Purpose: To define the features of glaucoma progression, considering the analysis of treatment approaches (regimens) in patients with primary open-angle glaucoma.

Methods: The multicenter clinical cohort study was performed during Nov 2015 - Jan 2018 in 30 clinical bases of 6 countries. Data of 155 primary open-angle glaucoma patients (247 eyes) was included. Anamnesis, intraocular pressure (IOP) by the moment of the first treatment regimen as well as the administered treatment were analyzed retrospectively. IOP (baseline and 5 more measurements each 6 months) was analyzed prospectively. During the automated perimetry analysis, mean deviation of light sensitivity (MD) and its pattern standard deviation (PSD) were analyzed. IOP, MD, PSD data dynamics in the prospective part was described by y=kx+b equation, where b was a constant, an average parameter rate, and k - the coefficient of line slope, describing the trend of parameter increase/ decrease during the 2.5 year follow-up.

Results: No statistically significant difference in age and anamnesis between men and women was found. Mild glaucoma stage was found in 192 eyes (77.73%), moderate -in 40 (16.19%), advanced - in 15 (6.08%). Glaucoma duration in patients with different disease stages by the moment of study beginning was comparable and averaged 5.7 (3.9; 8.6) years.

Throughout the average follow-up period of 8 years mild stage did not progress in 135 (70.31%) of 192 eyes, turned into moderate stage in 45 eyes (23.44%), into advanced -in 8 eyes (4.17%) and into terminal - in 4 eyes (2.08%). During the average follow-up period of 8.45 years moderate

glaucoma stage remained stable in 17 of 40 eyes (42.50%), turned into advanced in 19 eyes (47.50%), into terminal -in 4 eyes (10.00%). In turn, existing advanced glaucoma remained stable in 11 eyes (73.33%) and progressed into terminal in 4 eyes (26.67%) during 7.6 years of follow-up.

Generally, the only manageable criteria of glaucoma treatment and lack of optic neuropathy progression is adhering to the recommended IOP level its and timely correction according to disease stage.

IOP difference in dependence of glaucoma stage by the moment of disease diagnostics was statistically significant (p<0.001; H=43.965): the higher the glaucoma stage, the higher IOP level by the time of diagnosis verification.

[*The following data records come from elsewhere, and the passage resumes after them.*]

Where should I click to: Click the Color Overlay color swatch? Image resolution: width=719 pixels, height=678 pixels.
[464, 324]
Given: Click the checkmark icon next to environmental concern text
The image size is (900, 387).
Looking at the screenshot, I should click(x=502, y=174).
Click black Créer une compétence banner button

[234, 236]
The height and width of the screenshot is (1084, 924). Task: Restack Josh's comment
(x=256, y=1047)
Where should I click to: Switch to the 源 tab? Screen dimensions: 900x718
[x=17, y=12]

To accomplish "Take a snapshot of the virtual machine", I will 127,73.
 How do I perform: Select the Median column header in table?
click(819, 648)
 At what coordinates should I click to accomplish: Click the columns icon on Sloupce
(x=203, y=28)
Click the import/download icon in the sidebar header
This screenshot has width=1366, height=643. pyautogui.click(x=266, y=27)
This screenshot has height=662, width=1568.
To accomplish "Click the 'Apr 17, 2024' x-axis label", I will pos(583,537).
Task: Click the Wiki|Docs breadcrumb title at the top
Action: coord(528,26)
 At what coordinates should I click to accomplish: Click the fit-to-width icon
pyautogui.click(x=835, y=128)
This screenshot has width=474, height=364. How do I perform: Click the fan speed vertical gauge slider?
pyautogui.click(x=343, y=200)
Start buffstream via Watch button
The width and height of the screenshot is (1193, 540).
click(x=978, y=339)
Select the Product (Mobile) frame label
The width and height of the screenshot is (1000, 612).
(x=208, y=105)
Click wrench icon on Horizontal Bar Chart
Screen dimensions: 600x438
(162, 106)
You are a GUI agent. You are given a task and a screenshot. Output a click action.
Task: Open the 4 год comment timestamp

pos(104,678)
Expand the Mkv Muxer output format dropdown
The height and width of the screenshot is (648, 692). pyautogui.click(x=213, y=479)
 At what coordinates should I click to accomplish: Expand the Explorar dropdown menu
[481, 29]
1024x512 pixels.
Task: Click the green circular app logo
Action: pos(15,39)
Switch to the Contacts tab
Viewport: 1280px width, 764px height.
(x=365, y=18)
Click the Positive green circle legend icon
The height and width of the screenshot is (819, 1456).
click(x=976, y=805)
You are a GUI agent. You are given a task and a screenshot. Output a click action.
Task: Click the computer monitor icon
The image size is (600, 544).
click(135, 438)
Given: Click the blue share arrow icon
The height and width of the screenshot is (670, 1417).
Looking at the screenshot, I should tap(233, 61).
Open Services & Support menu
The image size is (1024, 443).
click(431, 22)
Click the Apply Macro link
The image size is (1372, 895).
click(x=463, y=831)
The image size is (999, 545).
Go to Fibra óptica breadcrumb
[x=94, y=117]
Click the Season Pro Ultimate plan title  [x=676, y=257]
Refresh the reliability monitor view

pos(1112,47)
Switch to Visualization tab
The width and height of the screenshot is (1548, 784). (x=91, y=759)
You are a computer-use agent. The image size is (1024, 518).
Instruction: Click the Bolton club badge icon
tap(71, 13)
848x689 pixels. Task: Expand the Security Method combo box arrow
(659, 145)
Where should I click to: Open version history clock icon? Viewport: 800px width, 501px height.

However, no statistically significant IOP difference in dependence of glaucoma stage was found after prescribing the first treatment regimen (р=0.238; H=2.875).

Target IOP was reached only in patients with mild glaucoma, in 75% of moderate stage patients IOP was >19.5 mmHg, and in 75% of advanced stage patients on the first treatment regimen IOP was >20 mmHg. By the moment of prospective part start, no statistically significant IOP difference depending on glaucoma stage were found (р=0.924; H=0.479).

By the final visit a statistically significant IOP difference in dependence of glaucoma stage was found (p=0.050; H=7.807). The more advanced glaucoma stage the patient had, the lower IOP was achieved. Since the start of the prospective part, a more aggressive treatment was observed in order to reach the lowest individually possible IOP, using accessible treatment options.

A slow disease progression tendency was revealed during 2.5 years of study by static automated perimetry in each glaucoma stage group and on the whole: MD changed from -3.27 (-7.98; -1.37) to -4.08 (-10.33; -1.95), PSD from 3.14 (2; 5.79) to 3.56 (2.14; 6.31) dB.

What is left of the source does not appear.